MRC-WPT with generally multiple TXs and/or multiple RXs has been studied in the literature [2, 3, 4, 5, 6, 7]. Under the multiple-input single-output (MISO) setup, [2] has studied an MRC-WPT system with two TXs and one single RX, while the analytical results proposed in this paper cannot be directly extended to the case with more than two TXs. In [3], a convex optimization problem has been formulated to maximize the efficiency of MISO MRC-WPT by jointly optimizing all TX currents together with the RX impedance. However, the study in [3] has not considered the practical circuit constraints at individual TXs, such as peak voltage and current constraints, and also its solution cannot be applied to the muti-RX setup. Recently, [4] has reported a wireless charger with an array of TX coils which can efficiently charge a mobile phone cm away from the charging unit, regardless of the phone’s orientation. On the other hand, under the single-input multiple-output (SIMO) setup, an MRC-WPT system with one single TX and multiple RXs has been studied in [5], in which the load resistances of all RXs are jointly optimized to minimize the total transmit power drawn while achieving fair power delivery to the loads at different RXs, even subject to their near-far distances to the TX. For the general multiple-input multiple-output (MIMO) setup, in [6] it has been experimentally demonstrated that employing multiple TX coils can enhance the power delivery to multiple RXs simultaneously, in terms of both efficiency and deliverable power.
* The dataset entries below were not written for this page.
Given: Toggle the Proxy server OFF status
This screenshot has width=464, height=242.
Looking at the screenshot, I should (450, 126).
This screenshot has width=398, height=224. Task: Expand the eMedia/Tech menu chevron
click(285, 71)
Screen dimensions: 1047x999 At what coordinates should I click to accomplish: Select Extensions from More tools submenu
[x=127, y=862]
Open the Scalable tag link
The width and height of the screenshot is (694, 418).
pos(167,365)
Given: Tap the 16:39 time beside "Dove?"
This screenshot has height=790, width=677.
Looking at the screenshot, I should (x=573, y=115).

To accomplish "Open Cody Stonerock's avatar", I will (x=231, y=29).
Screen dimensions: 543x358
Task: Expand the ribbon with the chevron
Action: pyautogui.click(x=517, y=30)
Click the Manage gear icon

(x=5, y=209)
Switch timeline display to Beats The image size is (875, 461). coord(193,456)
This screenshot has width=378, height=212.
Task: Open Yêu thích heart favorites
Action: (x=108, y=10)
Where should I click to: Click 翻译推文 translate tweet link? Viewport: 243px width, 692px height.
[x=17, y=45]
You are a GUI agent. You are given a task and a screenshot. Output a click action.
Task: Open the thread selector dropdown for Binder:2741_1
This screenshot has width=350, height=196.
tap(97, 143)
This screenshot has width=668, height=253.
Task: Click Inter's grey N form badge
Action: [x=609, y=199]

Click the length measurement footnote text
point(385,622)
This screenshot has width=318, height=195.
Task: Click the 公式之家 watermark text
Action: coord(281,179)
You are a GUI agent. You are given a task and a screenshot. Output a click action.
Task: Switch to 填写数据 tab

However, this work has not addressed how to design the system parameters to achieve optimal performance.

Currently, there are two main industrial organizations on standardizing wireless charging, namely, the Wireless Power Consortium (WPC) which developed the “Qi” standard based on magnetic induction, and the Alliance for Wireless Power (A4WP) which developed the “Rezence” specification based on magnetic resonance. The Rezence specification advocates a superior charging range, the capability to charge multiple devices concurrently, and the use of two-way Bluetooth communication between the charger and devices for real-time charging control. These features make Rezence a promising technology for high-performance wireless charging in future. However, in the current Rezence specification, one single TX coil is used in the power transmitting unit, i.e., only the SIMO MRC-WPT is considered. Generally, deploying multiple TXs can help focusing their generated magnetic fields more efficiently toward one or more RXs simultaneously [4], thus achieving a magnetic beamforming gain, in a manner analogous to multi-antenna beamforming in the far-field wireless information and/or power transfer based on electromagnetic (EM) wave radiation [8, 9, 10, 11]. It is worth noting that applying signal processing and optimization techniques for improving the efficiency of far-field WPT systems has recently drawn significant interests (see, e.g., the work on transmit beamforming design [12, 13], channel acquisition method [14, 15], waveform optimization [16], and power scheduling policy for WPT networks [17]). However, to our best knowledge, there has been no prior work on magnetic beamforming optimization under practical TX circuit constraints, for a MIMO MRC-WPT system with arbitrary numbers of TXs and RXs, which motivates our work. The results of this paper can be potentially applied in e.g., the Rezence specification for the support of multi-TX WPT for performance enhancement.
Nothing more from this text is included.